Self-contained community sites are all the rage now, and while I’m not advocating that you attempt to build the next Facebook (by all means go for that if you think your idea is good enough), there’s no reason why you can’t consider all the concepts in this article as ways to protect yourself from competition and dominate your market.

Add community components to your business, find ways for users to create content, develop a service that meets a need that all human beings have, and you can win, big time.

Whom Do You Trust?

The future, especially online, is going to be shaped by two of the most powerful influences in today’s society –

  1. The trusted expert
  2. The wisdom of the crowd

Mavens, especially mavens who have focused on constantly delivering more free value than any other person in their market by moving the freeline, will ever more so be the leaders.

Faced with too many choices, users look to even fewer people for advice because it’s too hard to keep up with everyone (think about how many email newsletters or blogs you read today versus a couple of years ago). If you are at the top of your tree, it’s going to be an even greater advantage in the future, assuming you keep working to maintain your status.

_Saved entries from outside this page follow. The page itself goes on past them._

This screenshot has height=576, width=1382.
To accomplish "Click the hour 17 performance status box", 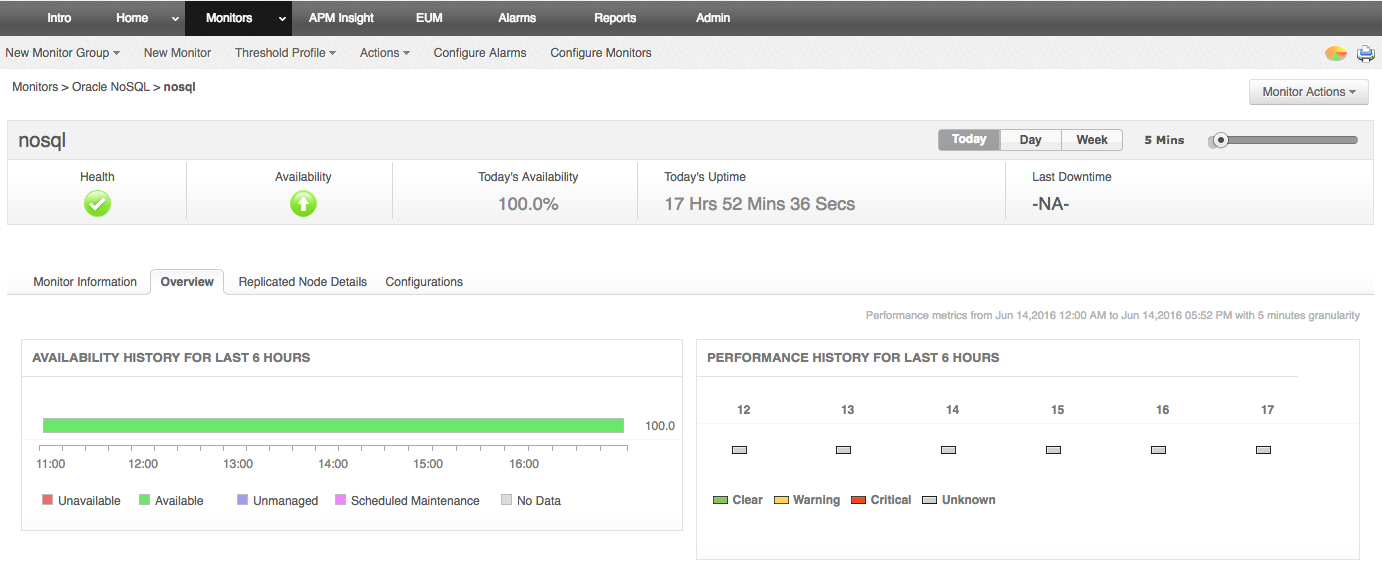I will (1263, 450).
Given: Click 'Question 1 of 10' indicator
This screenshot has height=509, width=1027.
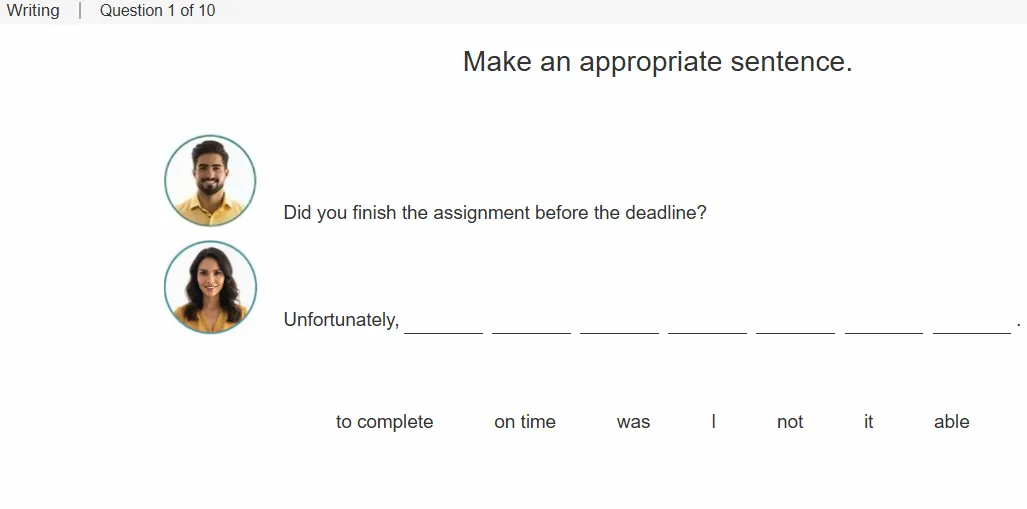Looking at the screenshot, I should pyautogui.click(x=157, y=10).
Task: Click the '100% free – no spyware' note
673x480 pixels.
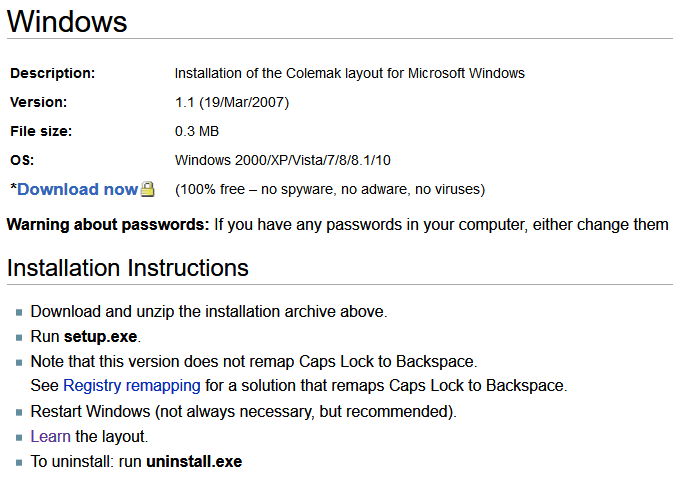Action: (329, 189)
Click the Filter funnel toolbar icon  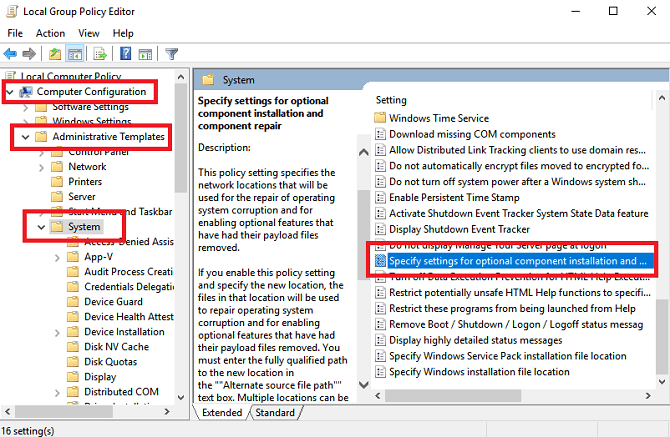coord(171,54)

Thanks to technology and its ability to analyze, aggregate and disseminate what the crowd consensus is, we’re going to rely more and more on what the greater majority of people “just like us” do. This won’t negate the power of the trusted expert, however people will increasingly look to what everyone else does to influence the decisions they make (social proof), if technology makes it easy to do so. If you own that technology, then you are in a very good position.

Building a technology driven community site that services a need can be the foundation of a successful online business, if you have a unique idea and reach critical mass before anyone else. If you’re creative, understand what people want, have access to the resources necessary to build the technology to make it reality, you might just strike it rich.

Yaro Starak
Maven

About Yaro Starak

Yaro Starak is the author of the Blog Profits Blueprint, a report you can download instantly to learn how to make $10,000 a month, from only blogging 2 hours per day. You can find Yaro on Facebook, Twitter and .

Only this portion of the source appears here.